At times, though, it was almost laughable, as long as you were not Cito Gaston or a member of the Blue Jays or a fan shivering in the not-quite-full stands. Dustin Pedroia stood in to face Brandon Morrow, and watched four balls pass by. With the bases loaded in the second inning — loaded because Morrow walked three batters — Pedroia recorded the ever-exciting RBI walk.

Morrow added his sixth free pass, to Kevin Youkilis, before a David Ortiz RBI single knocked him out of the game. Josh Roenicke entered to face the aggressive Adrian Beltre, and walked him on four pitches.
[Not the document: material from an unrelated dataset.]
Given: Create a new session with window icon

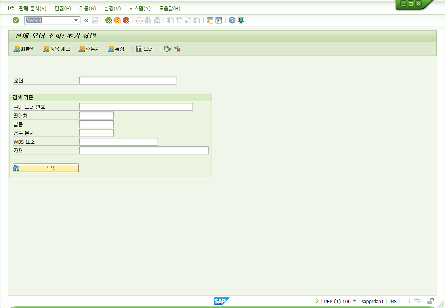Looking at the screenshot, I should [210, 20].
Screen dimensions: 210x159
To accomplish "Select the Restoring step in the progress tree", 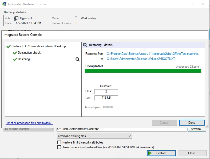I will click(24, 59).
The Sox scored four runs in the inning on just one hit.

Not that Lackey was faring much better. The first two innings featured 10 walks and 10 runs. It took more than an hour and 20 minutes to record 12 outs, helping to taint the American League East’s sorry length-of-game reputation. By that point, the Sox led, 6-4.

Lackey walked Lyle Overbay to lead off the second, then gave up a blast to Alex Gonzalez that bounced off the lip of the Green Monster.

It was ruled a double, and remained so after the first replay of the season at Fenway. Another walk preceded a two-run double by John Buck that ate up third baseman Beltre.

“Everything went kind of too quick,’’ catcher Victor Martinez said. “I was behind the plate, I was like, ‘What just happened?’ They just put some good swings on that inning, then they hit a ground ball to Adrian and that ball just took a really bad hop. Nothing you can do about that one.’’

Lackey allowed the first six batters of the inning to reach, with the Blue Jays scoring four times.

“To his credit, he reeled it back in,’’ manager Terry Francona said. “He competed without his best stuff tonight, and got us deep enough where our guys in the bullpen could do their job, and they did it really well.’’

In other words, it was hardly a game for fans of run prevention. In addition to the starting pitching, the Blue Jays recorded two errors, one by each middle infielder, and the Sox had one by Marco Scutaro. But, in the end, someone had to win.

The trio of Sox relievers allowed just a walk, by Bard in the eighth. Papelbon was especially impressive as he mixed his splitter and slider with his fastball. Variety has been a reason for consternation with the closer over the past two years, the lack of anything but heat. Now, though, there are secondary options, with Papelbon saying his pitch repertoire is “probably at its peak.’’

“You’re seeing a lot more offspeed, and they’re good offspeed pitches,’’ Bard said. “He’s not just throwing it up there for a different look. Splitter, especially, it’s back to what it was when I was watching him on TV a couple years ago. It’s that nasty, 90-mile-an-hour, foot of sink. It’s a plus-plus pitch.’’

It’s needed this season, as the Sox appear primed to play a large number of tight games. That was the way they started the season, and that was the way they got through last night. In a game that appeared as if it might last forever, with a game-time temperature of 54 degrees, the Sox still emerged with a good night. Perhaps not a comfortable night, but a successful one.

“It’s more fun when you’re on the [winning] side with this one,’’ Martinez said.